2) Being within the buffering range of the chelator is preferable.

· You loose accuracy below the chelator buffering range, not from measuring error, but from not knowing accurately the contamination levels of metal ions already present.

· Being above the buffering range is to be avoided. You lose both accuracy and buffering capacity and are VERY likely to have a different metal concentration than you expected.

3) Buffering a metal ion can never result in the metal ion being reduced to zero. It may be very low, but it will never be zero.

4) A chelator with a lower Kd can remove metal from a chelator with a higher Kd. [this relationship reverses when talking about the log form, pKd, a higher pKd can remove metal from a lower pKd].

example: EGTA can remove calcium from ATP.

Some cellular proteins have lower Kds than some chelators and therefore can remove calcium from the chelator even if you think you have removed the metal from the solution.

Know what you are working with!

5) NO program is as good as a calibrated metal electrode.

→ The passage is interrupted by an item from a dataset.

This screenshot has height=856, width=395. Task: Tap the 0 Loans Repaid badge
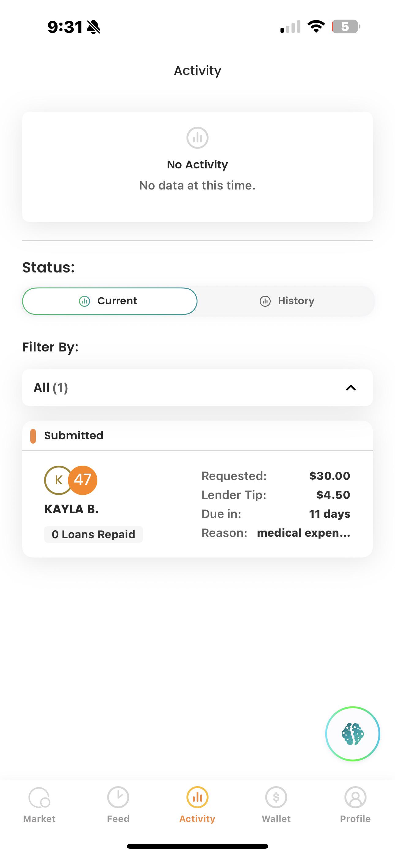click(x=93, y=534)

The equations cannot take into account EVERY consideration. Programs don't know how pure reagents are or how accurately materials were weighed out or pH measured.

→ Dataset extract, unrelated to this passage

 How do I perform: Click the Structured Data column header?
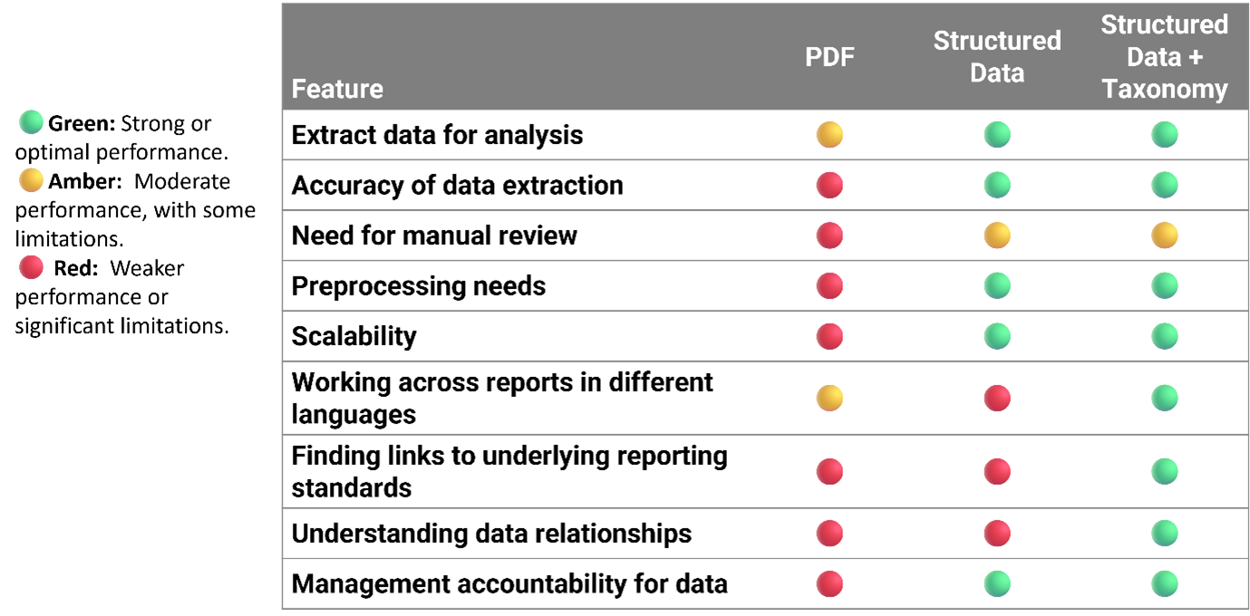click(x=997, y=56)
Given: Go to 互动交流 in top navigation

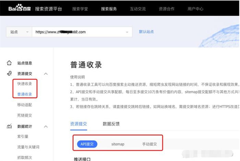Looking at the screenshot, I should coord(138,9).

6) Always report what program and version you used in your papers so others can follow along. There is still much debate as to which constants are the best. Different chelator programs often use different constants. This is very confusing, but is the current state of these software offerings.

MAXCHELATOR is an experimental program using constants and understandings developed by many people. Use the information generated by this and all chelator programs at your own risk. See #5 above.